> _EXTRACT TO READ_:
------------------------------------

Love in a Time of Madness
September 03, 2004
My house is a mess right now. For real. I have not put clothes away for about two months. My suitcase from Miami is still sitting in the bedroom. My shoes sit in a pile that could double as a small child's fort. Today I noticed the cobwebs that coat the dining room chandelier have taken over the ceiling. The entire kitchen is sticky. I'm not even going to address the bathroom -- I'm tempted to just board it up and say "Bathroom? What bathroom? The McDonald's down the street has a nice one" when anyone asks to use it.
It's not easy living with someone like me.
I leave wet towels on the floor and forget to unplug appliances. I get too dizzy to put dishes away and I can't be trusted around sharp objects or the medicine cabinet. I can't get out of bed without actual physical pushing, pulling and/or dragging. I want to sleep all the time and feel about as sexual as a sleepy garden slug. I won't answer the phone or check my voice mail and I complain a lot.
(You might have noticed that last one.)
Jason cleans. Jason vacuums. Jason makes dinner. Jason sends flowers and buys me little gifts. Jason checks in on me every hour or so to see if I'm okay and if I'm maybe sort of ready to start thinking about getting up and dressed because it's almost noon already. Jason rubs my head when I have a headache.

------------------------------------

> _TASK TO COMPLETE_: Return the entire blog post above about the messy house and Jason, reproducing it word for word.

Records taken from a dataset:
------------------------------------

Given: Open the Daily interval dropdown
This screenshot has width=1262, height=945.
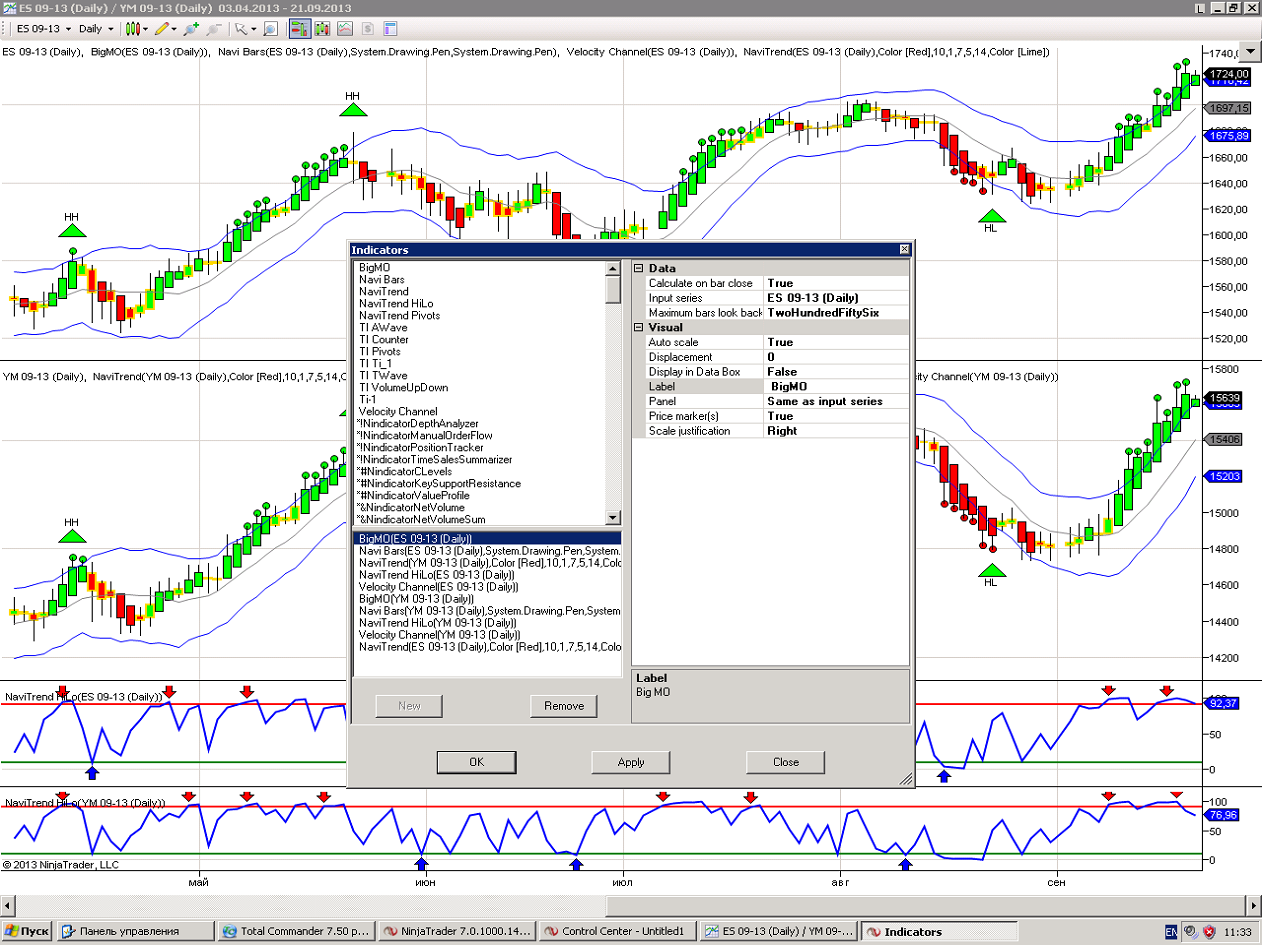Looking at the screenshot, I should (96, 29).
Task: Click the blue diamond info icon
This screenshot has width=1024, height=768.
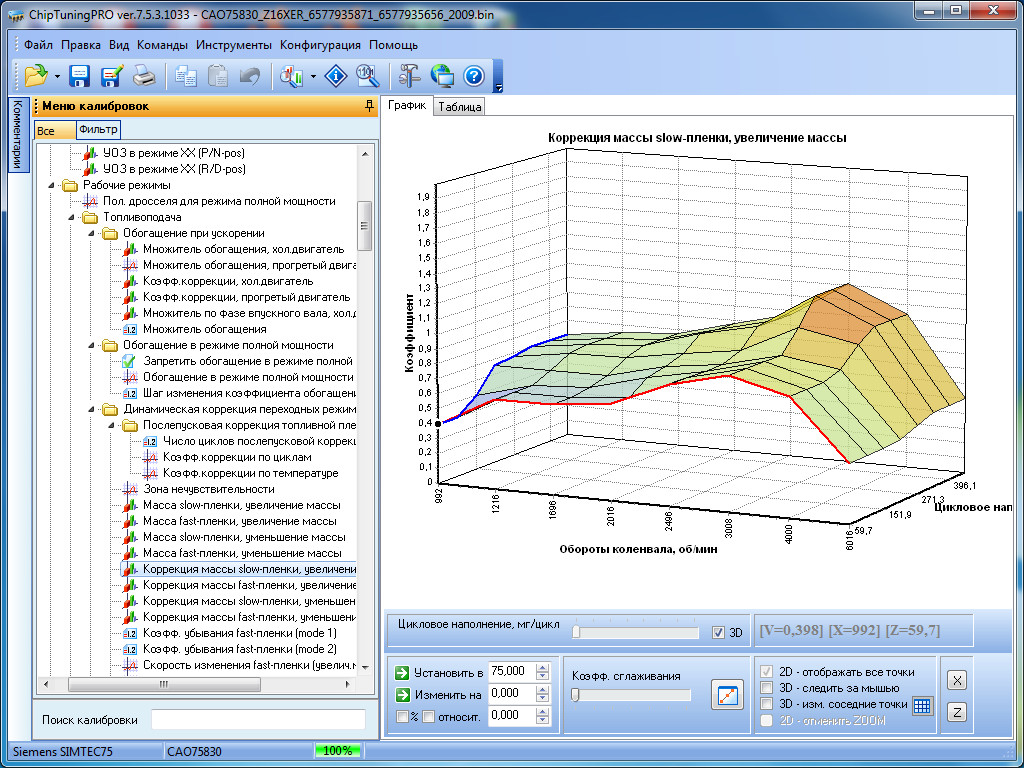Action: point(338,75)
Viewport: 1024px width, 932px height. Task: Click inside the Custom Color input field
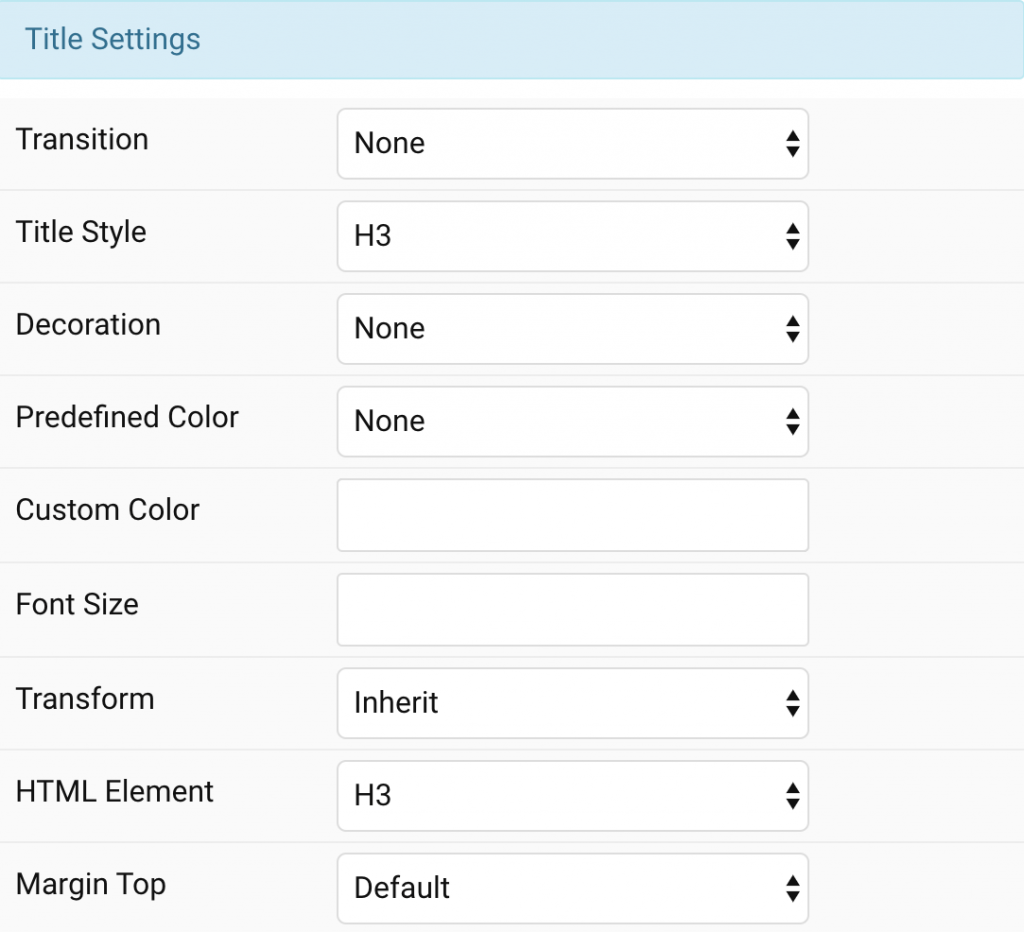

------------------------------------

> _RESULT OF THIS EXERCISE_:
Love in a Time of Madness
September 03, 2004
My house is a mess right now. For real. I have not put clothes away for about two months. My suitcase from Miami is still sitting in the bedroom. My shoes sit in a pile that could double as a small child's fort. Today I noticed the cobwebs that coat the dining room chandelier have taken over the ceiling. The entire kitchen is sticky. I'm not even going to address the bathroom -- I'm tempted to just board it up and say "Bathroom? What bathroom? The McDonald's down the street has a nice one" when anyone asks to use it.
It's not easy living with someone like me.
I leave wet towels on the floor and forget to unplug appliances. I get too dizzy to put dishes away and I can't be trusted around sharp objects or the medicine cabinet. I can't get out of bed without actual physical pushing, pulling and/or dragging. I want to sleep all the time and feel about as sexual as a sleepy garden slug. I won't answer the phone or check my voice mail and I complain a lot.
(You might have noticed that last one.)
Jason cleans. Jason vacuums. Jason makes dinner. Jason sends flowers and buys me little gifts. Jason checks in on me every hour or so to see if I'm okay and if I'm maybe sort of ready to start thinking about getting up and dressed because it's almost noon already. Jason rubs my head when I have a headache.